Monday, 29 January 2007

Cloudy future for solar innovators

Sydney Morning Herald
Monday 29/1/2007 Page: 11

On Thursday, David Mills will board an airliner and fly to the United States to help build something that will exploit the clean and limitless energy source - solar power - that can replace our addiction to energy heroin, which is what oil and coal have become.

What is disturbing about this Australian success story is that Mills and his company, Solar Heat and Power Pty Ltd, are moving to America, where one US investor has just put $42 million into the company. "We are relocating the headquarters of our company in the USA," Mills told me.

"We will be a global company and are planning a number of large solar plants overseas. Some of the largest investors and power companies in the USA have realised that solar thermal power is a probable replacement for coal, nuclear and oil. They believe this will be very big business and power companies are willing to provide the large amount of initial equity to get the industry moving." His departure is the latest variation on a depressing local theme. "No one here is listening to him," Michael Mobbs told me. Mobbs is an environmental lawyer best known for building the most sustainable, energy-efficient urban home in Australia, his famous "Chippendale house".

Given Australia is the No. 1 nation in the world in terms of available land and available hours of sunlight to develop solar energy, given Australia once led the world in solar energy research, given our appalling level of greenhouse emissions, and given one of the most advanced companies in the field of solar thermal energy is Australian, you might think this would be the place to build an industrial-scale solar power plant. But no.

`Australian business does not offer the risk equity we need, especially under the current climate in which the Government clearly favours existing coal and nuclear options based around mineral resources," Mills told me.

"The Australian Federal Government refuses to put in place strict emissions targets, strict legislation to enforce those targets, and reliable long-term market valuations for carbon emissions avoided.

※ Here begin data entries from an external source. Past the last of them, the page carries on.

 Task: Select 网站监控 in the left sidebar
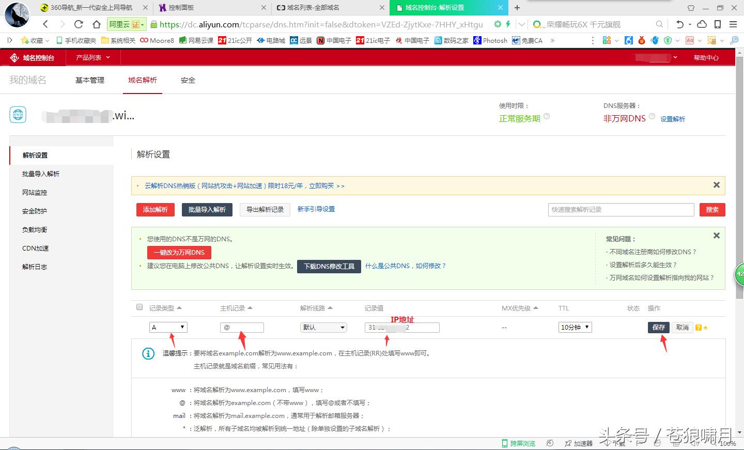34,192
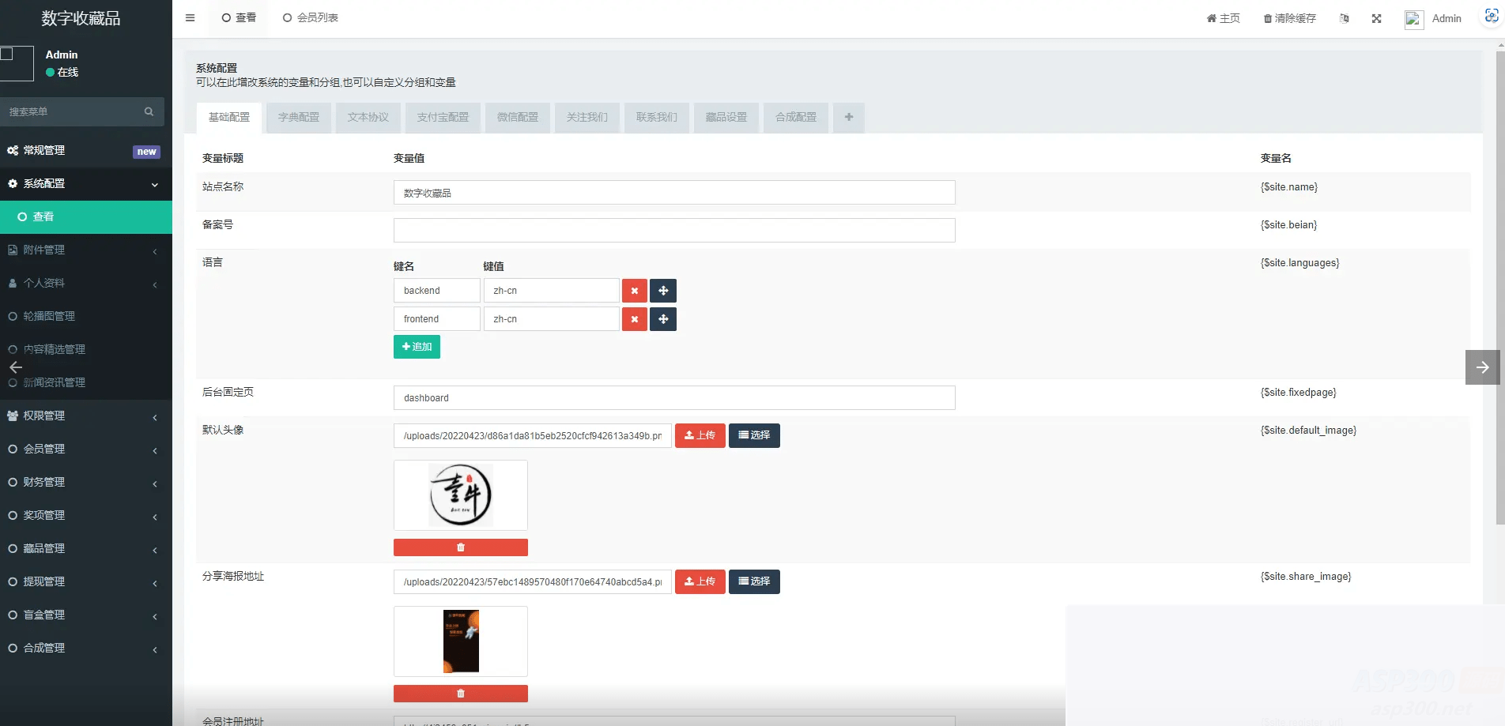
Task: Click the plus tab to add group
Action: 848,117
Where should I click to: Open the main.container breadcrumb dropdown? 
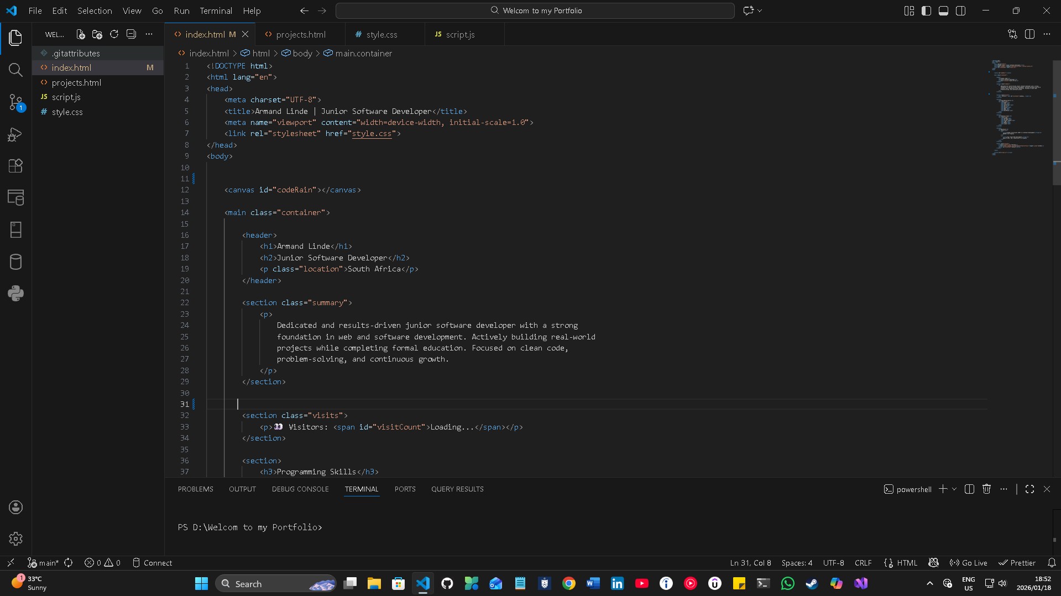click(363, 53)
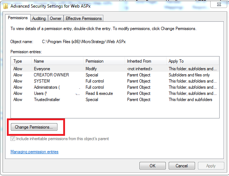Switch to the Auditing tab
The image size is (229, 176).
coord(39,18)
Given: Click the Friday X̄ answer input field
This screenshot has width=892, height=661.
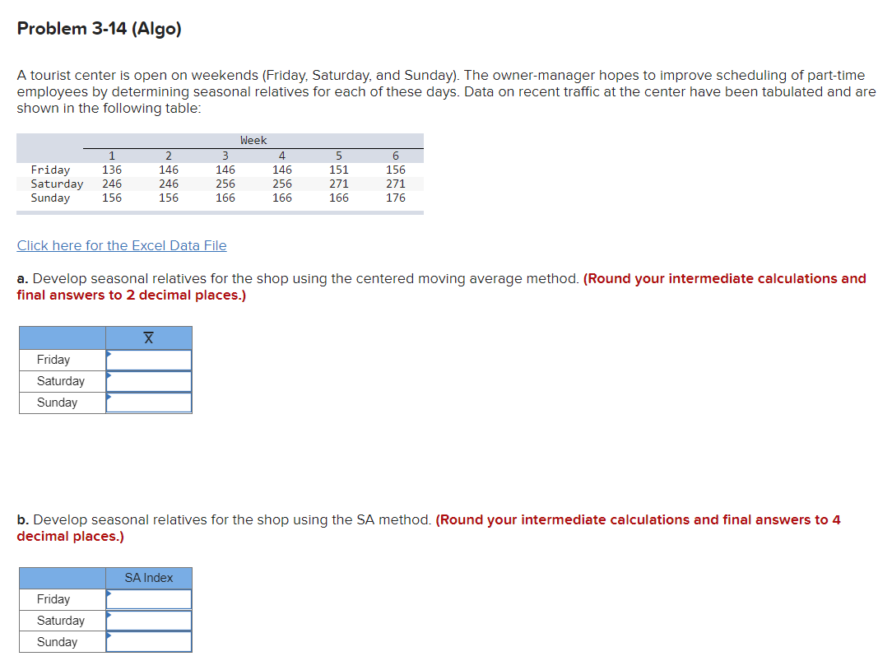Looking at the screenshot, I should pyautogui.click(x=150, y=360).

We can find all of those things overseas." Don't be lulled by last week's announcement by the Prime Minister, John Howard, of the Federal Government's $10 billion, 10-year plan to attack Australia's water and soil degradation.

Howard has been in office for 11 years and his response to the greatest environmental threat in Australia's history has been, and remains, incremental, piecemeal, reactive and belated.

Even the Texas oil man and environmental reactionary, President George Bush, has come round to the importance of energy security and renewable energy. In his 2007 State of the Union address before both houses of Congress last week, he said: "For too long our nation has been dependent on foreign oil. And this dependence leaves us more vulnerable.. . We must continue changing the way America generates electric power, by even greater use of clean coal technology, solar and wind energy, and clean, safe nuclear power.. .

"Let us.. . reduce gasoline usage in the United States by 20 per cent in the next 10 years. When we do that, we will have cut our total imports by the equivalent of three-quarters of all the oil we now import from the Middle East.

To reach this goal, we must increase the supply of alternative fuels, by setting a mandatory fuels standard to require 35 billion gallons of renewable and alternative fuels in 2017 - and that is nearly five times the current target." Surely this is a straw in the wind.

Another straw in the wind last week was the honouring of Tim Flannery as 2007 Australian of the Year, the person who has done more than anyone to mobilise and develop public opinion on the dire fate the Australian environment faces. Since Flannery's book, The Future Eaters, first published in 1994, sounded the warning, climate change and global warming have mobilised opinion across the political spectrum.

For example, I first encountered David Mills at an energy symposium at Sydney Town Hall last year. It was organised by Michael Mobbs, hosted by the Lord Mayor, Clover Moore, chaired by Alan Jones, addressed by Malcolm Turnbull, and Mills delivered the dinner address. An eclectic crew.

Mills explained that solar thermal power was very different from the solar panels we are familiar with, which use solar photovoltaic power but which "are far too expensive for large-scale use". Good for the home, but not for the main electricity grid. In contrast, solar thermal power creates steam, the engine of all power stations. While the retail price and initial plant construction costs of solar thermal energy are higher, once carbon emissions and energy inputs are accounted for, solar thermal power is cheaper and, obviously, incomparably cleaner over the long term.

As for supposedly clean nuclear power, once carbon emissions, longterm operational costs, and the removal and storage of radioactive waste are factored in, solar thermal power is far cheaper and cleaner. Yet the only politician championing Mills's technology is the Deputy Lord Mayor of Sydney, Chris Harris, a member of the Greens.

"The lack of discussion in Australia about solar thermal power reminds me of the same lack of interest shown by the media, by experts and politicians 15 years ago when I was the consultant to the parliamentary inquiry into Sydney Water," Mobbs told me. "Most of them said we couldn't use rainwater in Sydney and we couldn't reuse sewage. So I built my house to show we can." We don't have another 15 years.

The metaphor for Australian policy is the imminent departure of Mills and Solar Heat and Power, having developed their technology at a plant in Singleton, in the Hunter Valley, the heart of big coal, with all its political connections and Labor Party strings.